◆ Task directions: Copy the rows below word for word, beginning with the line containing "1568x602 pixels." and continuing through the line containing "[x=822, y=686]".

(Dataset items)

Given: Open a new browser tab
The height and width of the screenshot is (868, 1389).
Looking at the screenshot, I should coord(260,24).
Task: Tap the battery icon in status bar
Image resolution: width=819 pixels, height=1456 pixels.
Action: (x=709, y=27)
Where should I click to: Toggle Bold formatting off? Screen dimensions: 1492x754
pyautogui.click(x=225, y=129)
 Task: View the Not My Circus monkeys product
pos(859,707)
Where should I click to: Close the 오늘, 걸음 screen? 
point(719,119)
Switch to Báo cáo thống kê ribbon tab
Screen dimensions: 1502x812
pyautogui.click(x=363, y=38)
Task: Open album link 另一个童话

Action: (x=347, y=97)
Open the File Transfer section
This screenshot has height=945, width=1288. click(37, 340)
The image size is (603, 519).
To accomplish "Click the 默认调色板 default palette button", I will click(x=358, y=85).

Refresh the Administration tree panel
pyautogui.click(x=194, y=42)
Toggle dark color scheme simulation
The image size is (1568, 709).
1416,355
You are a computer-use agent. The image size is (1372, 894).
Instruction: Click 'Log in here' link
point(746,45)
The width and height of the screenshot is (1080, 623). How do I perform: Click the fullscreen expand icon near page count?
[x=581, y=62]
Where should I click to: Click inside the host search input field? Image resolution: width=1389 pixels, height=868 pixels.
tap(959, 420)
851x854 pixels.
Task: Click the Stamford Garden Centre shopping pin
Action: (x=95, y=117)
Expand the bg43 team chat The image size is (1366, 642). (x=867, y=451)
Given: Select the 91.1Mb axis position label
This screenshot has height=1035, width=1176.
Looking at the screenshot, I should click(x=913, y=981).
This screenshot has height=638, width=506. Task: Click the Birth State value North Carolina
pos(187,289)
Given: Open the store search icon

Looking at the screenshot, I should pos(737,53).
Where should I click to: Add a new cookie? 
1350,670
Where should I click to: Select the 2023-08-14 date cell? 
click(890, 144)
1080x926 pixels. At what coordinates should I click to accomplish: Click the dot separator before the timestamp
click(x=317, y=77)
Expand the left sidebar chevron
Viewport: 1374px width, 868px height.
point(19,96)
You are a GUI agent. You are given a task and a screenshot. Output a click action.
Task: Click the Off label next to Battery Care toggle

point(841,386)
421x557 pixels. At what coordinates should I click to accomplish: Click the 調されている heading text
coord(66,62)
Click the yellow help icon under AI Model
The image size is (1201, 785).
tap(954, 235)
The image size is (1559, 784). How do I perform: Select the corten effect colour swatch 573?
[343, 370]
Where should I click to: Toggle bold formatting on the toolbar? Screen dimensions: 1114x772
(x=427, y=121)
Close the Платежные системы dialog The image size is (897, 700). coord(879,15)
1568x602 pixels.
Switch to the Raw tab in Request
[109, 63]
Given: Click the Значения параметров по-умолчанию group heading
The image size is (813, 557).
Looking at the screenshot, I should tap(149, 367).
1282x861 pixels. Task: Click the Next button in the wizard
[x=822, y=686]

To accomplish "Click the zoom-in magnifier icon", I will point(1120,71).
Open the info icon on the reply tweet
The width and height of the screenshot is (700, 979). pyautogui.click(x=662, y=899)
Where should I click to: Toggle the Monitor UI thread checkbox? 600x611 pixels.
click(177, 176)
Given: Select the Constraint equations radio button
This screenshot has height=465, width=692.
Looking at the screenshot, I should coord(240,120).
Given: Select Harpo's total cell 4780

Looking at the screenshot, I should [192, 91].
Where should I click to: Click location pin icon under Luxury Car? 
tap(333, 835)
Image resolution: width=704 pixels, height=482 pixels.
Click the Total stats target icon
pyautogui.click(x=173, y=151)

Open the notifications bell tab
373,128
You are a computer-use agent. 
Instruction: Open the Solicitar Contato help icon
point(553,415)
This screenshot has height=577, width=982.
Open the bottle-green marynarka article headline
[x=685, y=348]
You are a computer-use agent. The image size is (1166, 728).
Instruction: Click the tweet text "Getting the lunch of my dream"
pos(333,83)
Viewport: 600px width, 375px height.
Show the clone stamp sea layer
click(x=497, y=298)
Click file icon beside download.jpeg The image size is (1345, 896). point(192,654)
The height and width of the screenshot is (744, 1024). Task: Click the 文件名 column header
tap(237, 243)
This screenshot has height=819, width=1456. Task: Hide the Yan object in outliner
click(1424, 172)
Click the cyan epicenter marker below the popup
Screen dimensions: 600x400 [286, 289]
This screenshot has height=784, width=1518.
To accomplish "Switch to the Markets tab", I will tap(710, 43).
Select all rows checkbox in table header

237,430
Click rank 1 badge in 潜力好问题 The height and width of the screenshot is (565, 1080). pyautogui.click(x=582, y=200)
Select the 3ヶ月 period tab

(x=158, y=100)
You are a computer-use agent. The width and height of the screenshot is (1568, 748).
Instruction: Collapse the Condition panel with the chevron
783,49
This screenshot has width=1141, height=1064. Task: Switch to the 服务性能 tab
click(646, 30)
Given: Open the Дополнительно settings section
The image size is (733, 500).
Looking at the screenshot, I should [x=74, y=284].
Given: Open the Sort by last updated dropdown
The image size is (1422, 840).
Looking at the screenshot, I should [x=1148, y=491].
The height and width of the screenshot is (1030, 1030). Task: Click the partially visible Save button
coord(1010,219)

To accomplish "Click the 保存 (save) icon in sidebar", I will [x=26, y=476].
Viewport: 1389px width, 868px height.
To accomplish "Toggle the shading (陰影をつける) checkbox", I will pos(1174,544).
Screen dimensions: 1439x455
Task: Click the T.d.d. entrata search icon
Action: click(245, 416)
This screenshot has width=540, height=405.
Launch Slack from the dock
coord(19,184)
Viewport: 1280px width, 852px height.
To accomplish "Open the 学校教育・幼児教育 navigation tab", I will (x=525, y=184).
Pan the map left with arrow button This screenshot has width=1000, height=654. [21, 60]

◆ Exercise solution:
1568x602 pixels.
Switch to the Raw tab in Request
[109, 63]
Given: Click the Значения параметров по-умолчанию group heading
The image size is (813, 557).
Looking at the screenshot, I should tap(149, 367).
1282x861 pixels. Task: Click the Next button in the wizard
[x=822, y=686]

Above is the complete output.